Synthesis of isosorbide bis(succinic acid) (1)

Monomer 1 was synthesized according to a previously described method [29] with slight modification. A mixture of isosorbide (3.65 g, 25 mmol) and succinic anhydride (6.25 g, 62.5 mmol, 2.5 eqv.) was fitted in 50 mL round-bottomed flask, the flask was flushed with argon gas for 5 min then quickly sealed with a stopper. The entire reaction vessel was then immersed in an oil bath and heated at 120 °C for 24 h. Upon reaction completion, the excess succinic anhydride was removed by sublimation under reduced pressure. The crude product was then dissolved in 40 mL ethyl acetate, stirred with charcoal, filtered then extracted with distilled water (20 mL × 3), the organic layer was dried over Na2SO4, filtered and the solvent evaporated under reduced pressure. The formed oily product was dried in vacuoat 75 °C for 8 h to give the final pure product as a viscous yellowish oil (8.4 g, 97% yield).
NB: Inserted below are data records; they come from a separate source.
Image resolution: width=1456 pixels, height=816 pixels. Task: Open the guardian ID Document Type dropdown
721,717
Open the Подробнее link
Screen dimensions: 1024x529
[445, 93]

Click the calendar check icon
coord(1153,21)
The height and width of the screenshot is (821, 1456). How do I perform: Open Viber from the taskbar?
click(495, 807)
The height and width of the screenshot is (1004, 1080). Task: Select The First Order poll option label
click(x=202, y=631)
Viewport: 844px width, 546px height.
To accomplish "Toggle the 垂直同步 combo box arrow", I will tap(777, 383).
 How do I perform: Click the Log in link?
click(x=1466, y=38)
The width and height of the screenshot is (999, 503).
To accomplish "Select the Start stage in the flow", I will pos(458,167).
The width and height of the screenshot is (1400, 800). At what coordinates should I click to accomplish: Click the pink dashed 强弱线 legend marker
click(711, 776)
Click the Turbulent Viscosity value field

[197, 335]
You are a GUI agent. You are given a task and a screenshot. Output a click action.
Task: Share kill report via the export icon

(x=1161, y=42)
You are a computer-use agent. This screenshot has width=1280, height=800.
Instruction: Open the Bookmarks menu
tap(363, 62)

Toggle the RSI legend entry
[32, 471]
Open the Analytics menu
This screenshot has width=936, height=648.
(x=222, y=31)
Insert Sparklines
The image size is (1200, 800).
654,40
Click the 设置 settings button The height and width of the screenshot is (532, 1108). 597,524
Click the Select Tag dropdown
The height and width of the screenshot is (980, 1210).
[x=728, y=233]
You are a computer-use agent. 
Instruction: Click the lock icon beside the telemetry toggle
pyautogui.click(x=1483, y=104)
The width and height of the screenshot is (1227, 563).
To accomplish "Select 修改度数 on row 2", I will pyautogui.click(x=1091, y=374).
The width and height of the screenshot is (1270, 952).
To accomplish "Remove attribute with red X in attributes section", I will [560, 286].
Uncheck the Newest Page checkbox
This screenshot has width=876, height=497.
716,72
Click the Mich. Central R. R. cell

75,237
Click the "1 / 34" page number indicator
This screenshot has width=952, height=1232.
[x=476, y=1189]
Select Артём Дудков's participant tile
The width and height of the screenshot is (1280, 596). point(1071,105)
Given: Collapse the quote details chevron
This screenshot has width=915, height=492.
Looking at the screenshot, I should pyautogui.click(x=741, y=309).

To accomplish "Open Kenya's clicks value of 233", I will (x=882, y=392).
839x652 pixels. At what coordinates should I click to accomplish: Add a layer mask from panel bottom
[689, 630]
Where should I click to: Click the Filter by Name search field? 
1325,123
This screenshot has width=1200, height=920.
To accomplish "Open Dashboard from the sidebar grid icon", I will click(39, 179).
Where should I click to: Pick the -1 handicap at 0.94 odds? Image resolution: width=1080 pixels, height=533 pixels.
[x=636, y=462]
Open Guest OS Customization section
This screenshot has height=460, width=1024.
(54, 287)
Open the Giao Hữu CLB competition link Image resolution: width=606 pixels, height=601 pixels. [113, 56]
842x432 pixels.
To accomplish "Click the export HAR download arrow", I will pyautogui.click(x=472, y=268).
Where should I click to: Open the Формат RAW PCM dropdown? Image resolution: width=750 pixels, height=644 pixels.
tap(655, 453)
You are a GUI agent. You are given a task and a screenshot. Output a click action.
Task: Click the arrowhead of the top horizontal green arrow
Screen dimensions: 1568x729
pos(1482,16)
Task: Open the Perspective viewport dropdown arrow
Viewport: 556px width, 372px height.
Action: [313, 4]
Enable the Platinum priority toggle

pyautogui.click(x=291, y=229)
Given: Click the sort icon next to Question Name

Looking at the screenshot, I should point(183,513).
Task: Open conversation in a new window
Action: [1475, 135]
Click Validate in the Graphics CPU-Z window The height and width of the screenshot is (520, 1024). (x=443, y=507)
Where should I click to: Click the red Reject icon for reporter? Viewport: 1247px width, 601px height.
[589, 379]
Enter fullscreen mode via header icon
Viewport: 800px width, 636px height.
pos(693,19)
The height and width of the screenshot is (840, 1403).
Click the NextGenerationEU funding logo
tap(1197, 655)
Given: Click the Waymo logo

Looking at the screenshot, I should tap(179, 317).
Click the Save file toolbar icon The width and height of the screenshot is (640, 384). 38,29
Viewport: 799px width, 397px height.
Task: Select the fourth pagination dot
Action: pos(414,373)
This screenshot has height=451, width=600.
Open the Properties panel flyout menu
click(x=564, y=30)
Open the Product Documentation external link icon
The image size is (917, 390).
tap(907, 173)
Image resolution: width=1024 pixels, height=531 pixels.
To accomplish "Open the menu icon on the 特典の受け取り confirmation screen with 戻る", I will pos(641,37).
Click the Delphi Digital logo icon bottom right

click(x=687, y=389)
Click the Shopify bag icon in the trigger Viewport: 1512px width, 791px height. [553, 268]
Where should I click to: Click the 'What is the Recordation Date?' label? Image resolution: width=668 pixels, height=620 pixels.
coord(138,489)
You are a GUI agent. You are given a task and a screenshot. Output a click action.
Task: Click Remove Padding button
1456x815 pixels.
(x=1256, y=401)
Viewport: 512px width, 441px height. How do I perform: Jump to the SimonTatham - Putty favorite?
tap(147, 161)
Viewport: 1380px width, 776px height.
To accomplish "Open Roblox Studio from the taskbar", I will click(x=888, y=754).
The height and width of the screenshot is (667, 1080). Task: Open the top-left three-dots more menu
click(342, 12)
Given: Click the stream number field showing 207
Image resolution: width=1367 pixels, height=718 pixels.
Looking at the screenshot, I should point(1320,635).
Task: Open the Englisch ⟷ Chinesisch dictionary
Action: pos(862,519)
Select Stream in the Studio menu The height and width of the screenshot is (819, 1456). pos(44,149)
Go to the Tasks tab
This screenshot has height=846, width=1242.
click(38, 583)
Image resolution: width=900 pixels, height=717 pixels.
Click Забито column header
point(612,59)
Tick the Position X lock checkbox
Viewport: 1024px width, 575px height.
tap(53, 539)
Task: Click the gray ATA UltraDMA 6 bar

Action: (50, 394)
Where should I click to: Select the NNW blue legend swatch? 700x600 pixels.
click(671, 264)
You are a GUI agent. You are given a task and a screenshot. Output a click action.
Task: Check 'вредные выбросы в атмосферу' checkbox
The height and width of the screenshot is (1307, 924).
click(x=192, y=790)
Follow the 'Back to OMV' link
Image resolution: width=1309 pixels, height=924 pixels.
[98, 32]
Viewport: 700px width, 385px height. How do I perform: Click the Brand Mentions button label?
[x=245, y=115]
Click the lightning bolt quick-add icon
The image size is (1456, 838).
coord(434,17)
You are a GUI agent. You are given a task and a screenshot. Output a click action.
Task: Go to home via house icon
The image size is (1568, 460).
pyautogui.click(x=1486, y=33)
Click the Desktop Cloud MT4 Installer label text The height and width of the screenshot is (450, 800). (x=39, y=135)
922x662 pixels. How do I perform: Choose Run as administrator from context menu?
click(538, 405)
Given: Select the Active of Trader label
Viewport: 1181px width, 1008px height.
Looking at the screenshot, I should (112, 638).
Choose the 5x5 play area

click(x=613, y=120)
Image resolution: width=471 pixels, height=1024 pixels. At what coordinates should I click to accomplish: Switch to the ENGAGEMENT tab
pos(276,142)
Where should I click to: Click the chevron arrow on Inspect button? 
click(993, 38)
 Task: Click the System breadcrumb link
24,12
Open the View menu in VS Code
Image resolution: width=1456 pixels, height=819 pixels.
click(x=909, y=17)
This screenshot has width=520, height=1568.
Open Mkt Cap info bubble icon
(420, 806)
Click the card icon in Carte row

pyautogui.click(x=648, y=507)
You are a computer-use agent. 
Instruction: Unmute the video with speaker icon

Synthesis of isosorbide bis(diglycolic acid) (2)

Similarly to 1, monomer 2 was synthesized in the melt as described below. However, optimization of the reaction conditions and purification approach was carried out to improve the yield. A mixture of isosorbide (3.65 g, 25 mmol) and diglycolic anhydride (7.25 g, 62.6 mmol, 2.5 eqv.) was fitted in 50 mL round-bottomed flask, the flask was flushed with argon gas for 5 min then quickly sealed with a stopper. The entire reaction vessel was then immersed in an oil bath and heated at 150 °C for 48 h. The excess diglycolic anhydride was removed by sublimation under reduced pressure and the crude product was purified by recrystallization 5 times from ethyl acetate/ petroleum ether (3/1, v/v) followed by drying in vacuo at 75 °C for 12 h. The pure product was obtained as a viscous yellowish oil (7.44 g, 78.7%).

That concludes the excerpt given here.